*** SOURCE MATERIAL ***
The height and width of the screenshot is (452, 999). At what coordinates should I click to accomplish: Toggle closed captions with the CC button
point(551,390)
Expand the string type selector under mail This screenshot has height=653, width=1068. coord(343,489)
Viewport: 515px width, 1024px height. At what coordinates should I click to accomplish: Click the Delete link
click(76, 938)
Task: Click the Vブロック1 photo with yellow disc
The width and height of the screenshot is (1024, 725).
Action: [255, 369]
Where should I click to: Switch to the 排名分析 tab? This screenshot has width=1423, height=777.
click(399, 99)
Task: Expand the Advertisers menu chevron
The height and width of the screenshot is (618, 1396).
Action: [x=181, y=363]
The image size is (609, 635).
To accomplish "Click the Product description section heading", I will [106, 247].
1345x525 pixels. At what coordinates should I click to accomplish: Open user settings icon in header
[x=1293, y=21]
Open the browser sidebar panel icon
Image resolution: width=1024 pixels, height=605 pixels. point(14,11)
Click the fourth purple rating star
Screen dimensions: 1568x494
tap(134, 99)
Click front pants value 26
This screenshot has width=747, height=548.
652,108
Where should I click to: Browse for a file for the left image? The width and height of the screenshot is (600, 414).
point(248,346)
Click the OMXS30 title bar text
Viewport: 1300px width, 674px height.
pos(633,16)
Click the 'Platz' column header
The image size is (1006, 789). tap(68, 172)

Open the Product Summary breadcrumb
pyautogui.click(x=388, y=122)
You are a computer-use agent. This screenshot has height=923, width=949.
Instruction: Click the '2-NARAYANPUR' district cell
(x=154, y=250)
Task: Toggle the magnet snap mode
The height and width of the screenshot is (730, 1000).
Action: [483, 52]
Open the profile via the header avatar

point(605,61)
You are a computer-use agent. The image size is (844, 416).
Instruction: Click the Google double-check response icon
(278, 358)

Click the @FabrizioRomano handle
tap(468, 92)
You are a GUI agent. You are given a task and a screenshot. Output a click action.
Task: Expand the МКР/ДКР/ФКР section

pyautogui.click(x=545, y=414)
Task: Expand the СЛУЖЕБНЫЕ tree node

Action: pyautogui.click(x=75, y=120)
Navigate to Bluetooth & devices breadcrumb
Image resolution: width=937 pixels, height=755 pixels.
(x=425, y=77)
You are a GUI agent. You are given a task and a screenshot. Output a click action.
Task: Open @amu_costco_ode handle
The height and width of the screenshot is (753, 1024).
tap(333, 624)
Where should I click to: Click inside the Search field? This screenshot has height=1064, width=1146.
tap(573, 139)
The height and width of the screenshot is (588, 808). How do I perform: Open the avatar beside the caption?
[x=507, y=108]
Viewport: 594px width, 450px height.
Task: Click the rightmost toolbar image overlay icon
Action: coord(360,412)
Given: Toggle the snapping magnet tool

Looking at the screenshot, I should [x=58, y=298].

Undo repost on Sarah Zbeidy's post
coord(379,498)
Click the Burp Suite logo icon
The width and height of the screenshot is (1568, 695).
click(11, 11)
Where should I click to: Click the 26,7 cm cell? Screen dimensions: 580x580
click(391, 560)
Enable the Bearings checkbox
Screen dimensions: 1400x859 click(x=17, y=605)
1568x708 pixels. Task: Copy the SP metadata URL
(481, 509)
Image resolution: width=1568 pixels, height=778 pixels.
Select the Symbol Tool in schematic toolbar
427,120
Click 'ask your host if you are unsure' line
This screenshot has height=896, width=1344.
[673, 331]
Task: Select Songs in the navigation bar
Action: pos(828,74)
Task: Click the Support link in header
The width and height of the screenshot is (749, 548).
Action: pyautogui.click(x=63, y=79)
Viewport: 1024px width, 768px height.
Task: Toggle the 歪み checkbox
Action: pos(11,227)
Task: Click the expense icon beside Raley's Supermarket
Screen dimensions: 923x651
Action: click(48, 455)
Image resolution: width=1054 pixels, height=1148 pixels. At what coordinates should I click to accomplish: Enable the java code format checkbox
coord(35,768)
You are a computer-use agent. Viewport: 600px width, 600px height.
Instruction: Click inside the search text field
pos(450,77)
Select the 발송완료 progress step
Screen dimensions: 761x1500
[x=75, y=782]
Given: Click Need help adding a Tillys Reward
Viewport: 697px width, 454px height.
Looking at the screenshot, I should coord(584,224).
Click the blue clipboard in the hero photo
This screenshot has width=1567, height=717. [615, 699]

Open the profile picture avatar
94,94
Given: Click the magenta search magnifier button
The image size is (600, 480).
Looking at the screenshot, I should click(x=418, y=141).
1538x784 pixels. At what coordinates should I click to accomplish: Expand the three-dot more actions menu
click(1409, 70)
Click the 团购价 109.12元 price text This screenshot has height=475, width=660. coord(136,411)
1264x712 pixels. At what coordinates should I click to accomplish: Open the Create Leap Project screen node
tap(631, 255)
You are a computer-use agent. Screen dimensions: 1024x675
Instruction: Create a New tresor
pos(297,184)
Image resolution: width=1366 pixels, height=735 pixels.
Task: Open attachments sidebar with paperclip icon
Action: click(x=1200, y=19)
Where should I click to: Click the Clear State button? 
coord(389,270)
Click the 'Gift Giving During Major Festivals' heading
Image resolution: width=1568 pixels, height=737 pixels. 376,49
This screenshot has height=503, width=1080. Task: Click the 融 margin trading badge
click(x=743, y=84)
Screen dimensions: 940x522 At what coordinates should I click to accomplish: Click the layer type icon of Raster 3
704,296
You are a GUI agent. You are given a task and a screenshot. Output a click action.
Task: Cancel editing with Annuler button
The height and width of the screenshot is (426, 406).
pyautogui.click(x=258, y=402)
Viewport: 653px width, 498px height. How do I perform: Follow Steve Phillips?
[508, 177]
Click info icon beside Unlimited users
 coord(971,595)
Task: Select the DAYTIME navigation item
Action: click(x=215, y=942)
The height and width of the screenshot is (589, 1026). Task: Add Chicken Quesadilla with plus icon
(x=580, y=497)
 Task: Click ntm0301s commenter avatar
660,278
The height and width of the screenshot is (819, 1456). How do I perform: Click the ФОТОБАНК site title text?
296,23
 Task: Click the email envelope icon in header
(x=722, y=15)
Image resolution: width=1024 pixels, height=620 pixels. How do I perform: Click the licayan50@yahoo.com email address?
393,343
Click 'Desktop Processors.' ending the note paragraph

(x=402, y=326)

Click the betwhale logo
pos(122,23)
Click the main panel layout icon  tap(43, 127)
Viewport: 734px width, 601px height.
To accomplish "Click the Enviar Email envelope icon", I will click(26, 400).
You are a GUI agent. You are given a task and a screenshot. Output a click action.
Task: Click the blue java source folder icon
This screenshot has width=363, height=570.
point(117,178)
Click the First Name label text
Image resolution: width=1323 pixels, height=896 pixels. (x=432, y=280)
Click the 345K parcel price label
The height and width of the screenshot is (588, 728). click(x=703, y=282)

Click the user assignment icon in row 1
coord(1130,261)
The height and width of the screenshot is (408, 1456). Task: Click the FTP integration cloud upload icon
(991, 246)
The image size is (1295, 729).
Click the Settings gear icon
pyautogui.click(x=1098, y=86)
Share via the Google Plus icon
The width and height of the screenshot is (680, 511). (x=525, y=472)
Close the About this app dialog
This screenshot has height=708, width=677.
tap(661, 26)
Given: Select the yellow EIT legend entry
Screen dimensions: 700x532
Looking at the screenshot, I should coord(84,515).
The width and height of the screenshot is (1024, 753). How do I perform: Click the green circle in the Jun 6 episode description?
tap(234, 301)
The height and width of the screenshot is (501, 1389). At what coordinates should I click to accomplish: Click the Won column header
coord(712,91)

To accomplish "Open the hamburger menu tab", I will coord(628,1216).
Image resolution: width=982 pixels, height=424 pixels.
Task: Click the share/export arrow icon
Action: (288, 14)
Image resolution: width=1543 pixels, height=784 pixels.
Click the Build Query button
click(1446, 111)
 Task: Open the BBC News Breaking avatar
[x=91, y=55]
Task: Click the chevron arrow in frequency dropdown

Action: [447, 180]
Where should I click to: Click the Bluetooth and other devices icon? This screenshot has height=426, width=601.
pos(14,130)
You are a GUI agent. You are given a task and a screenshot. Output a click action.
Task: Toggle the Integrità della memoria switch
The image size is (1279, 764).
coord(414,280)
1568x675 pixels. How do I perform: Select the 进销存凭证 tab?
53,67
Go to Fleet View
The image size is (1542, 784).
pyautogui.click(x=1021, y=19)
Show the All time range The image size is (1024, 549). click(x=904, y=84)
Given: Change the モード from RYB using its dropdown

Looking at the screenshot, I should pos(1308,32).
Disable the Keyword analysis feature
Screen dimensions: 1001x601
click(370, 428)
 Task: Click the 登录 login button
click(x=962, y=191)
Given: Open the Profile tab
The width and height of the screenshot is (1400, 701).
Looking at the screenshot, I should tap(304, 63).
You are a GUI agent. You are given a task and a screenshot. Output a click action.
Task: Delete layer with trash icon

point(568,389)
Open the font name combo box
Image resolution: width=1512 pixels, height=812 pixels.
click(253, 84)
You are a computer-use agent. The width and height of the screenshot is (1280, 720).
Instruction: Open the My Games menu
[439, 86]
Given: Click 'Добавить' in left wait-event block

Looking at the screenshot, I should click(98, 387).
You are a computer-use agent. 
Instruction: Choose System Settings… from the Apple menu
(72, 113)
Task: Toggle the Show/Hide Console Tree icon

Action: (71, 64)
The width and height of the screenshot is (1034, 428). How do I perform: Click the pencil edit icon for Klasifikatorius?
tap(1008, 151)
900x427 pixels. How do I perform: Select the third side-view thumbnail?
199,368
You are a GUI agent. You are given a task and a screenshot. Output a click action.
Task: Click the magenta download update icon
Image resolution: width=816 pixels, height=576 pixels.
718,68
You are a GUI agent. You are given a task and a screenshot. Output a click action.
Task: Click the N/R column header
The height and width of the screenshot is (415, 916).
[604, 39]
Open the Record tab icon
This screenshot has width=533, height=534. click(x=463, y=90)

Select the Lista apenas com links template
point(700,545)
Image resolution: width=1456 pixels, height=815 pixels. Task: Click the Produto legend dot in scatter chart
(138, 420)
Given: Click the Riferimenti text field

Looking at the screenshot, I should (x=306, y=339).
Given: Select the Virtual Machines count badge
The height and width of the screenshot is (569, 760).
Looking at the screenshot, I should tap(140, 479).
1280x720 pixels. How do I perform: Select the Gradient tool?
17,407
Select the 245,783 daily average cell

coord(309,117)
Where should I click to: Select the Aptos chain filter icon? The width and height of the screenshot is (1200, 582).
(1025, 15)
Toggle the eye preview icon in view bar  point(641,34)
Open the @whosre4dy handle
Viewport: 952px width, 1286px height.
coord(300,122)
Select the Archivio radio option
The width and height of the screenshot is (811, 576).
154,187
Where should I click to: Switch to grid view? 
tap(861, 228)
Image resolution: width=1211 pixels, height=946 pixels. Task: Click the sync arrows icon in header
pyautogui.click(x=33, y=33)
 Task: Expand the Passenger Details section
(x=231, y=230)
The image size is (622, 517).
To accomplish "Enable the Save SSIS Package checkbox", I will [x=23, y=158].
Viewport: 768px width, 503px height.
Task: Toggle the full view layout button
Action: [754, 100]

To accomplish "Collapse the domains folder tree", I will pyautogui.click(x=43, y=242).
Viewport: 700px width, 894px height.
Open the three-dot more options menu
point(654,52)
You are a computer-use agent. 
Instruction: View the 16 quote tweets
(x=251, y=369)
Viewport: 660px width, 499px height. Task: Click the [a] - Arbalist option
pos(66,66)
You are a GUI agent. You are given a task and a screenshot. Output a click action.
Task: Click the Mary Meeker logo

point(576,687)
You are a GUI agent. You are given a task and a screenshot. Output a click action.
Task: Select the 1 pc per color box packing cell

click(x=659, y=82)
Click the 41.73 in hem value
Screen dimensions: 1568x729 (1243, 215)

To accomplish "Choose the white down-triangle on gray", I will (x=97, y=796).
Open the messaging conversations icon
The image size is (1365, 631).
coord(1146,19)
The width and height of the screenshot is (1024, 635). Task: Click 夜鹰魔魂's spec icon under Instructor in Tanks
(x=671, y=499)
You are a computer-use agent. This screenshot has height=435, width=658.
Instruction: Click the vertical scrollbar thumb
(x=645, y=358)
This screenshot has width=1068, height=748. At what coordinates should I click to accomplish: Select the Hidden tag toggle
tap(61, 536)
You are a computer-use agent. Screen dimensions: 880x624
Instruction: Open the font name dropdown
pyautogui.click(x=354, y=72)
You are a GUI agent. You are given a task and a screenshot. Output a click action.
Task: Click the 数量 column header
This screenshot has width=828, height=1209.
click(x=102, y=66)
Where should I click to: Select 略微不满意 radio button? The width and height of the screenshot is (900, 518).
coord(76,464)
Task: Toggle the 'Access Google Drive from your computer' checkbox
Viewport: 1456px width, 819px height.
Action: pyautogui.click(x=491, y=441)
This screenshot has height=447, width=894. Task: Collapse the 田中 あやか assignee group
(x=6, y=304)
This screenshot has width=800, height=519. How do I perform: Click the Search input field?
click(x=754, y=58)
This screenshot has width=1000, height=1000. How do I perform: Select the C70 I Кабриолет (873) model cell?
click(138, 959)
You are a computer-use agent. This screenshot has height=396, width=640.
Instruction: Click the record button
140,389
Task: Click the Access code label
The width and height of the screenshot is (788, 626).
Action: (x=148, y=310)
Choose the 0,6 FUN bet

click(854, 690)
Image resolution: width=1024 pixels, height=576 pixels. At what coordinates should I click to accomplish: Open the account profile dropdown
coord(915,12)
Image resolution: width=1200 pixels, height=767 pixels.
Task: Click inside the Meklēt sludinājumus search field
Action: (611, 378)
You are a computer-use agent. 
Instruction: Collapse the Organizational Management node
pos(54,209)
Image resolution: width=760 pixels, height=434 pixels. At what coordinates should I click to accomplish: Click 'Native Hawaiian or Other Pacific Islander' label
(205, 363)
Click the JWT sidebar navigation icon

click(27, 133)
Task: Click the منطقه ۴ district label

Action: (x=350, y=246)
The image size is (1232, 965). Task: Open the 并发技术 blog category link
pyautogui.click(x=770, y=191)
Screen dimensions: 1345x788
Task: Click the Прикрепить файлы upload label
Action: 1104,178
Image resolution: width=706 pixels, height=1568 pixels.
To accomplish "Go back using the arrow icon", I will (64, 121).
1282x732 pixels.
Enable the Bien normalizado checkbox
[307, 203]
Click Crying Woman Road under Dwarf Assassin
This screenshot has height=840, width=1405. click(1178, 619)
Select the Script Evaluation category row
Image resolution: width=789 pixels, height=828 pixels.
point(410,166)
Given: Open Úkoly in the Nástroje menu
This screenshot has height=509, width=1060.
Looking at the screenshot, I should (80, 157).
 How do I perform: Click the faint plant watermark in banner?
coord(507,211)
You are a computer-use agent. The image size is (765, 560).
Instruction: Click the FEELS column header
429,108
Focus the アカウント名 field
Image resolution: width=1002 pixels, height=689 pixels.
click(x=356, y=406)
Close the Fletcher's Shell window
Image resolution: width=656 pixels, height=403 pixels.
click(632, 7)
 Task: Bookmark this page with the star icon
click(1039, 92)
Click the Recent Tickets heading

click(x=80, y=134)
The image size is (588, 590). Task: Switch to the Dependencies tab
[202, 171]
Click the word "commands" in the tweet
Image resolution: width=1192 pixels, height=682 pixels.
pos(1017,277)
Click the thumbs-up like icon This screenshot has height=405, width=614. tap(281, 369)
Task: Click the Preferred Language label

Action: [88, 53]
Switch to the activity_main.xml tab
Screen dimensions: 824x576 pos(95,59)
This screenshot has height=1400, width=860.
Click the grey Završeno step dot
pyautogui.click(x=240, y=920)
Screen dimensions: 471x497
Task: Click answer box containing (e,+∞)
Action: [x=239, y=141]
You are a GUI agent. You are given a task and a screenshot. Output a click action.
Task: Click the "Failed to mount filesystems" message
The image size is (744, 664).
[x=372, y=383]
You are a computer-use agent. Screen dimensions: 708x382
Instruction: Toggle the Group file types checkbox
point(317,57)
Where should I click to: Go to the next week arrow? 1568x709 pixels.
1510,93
*** End of SOURCE MATERIAL ***
Reproduce every line above containing "magenta".

SOLUTION TO THIS PROBLEM:
Given: Click the magenta search magnifier button
Task: Click the magenta download update icon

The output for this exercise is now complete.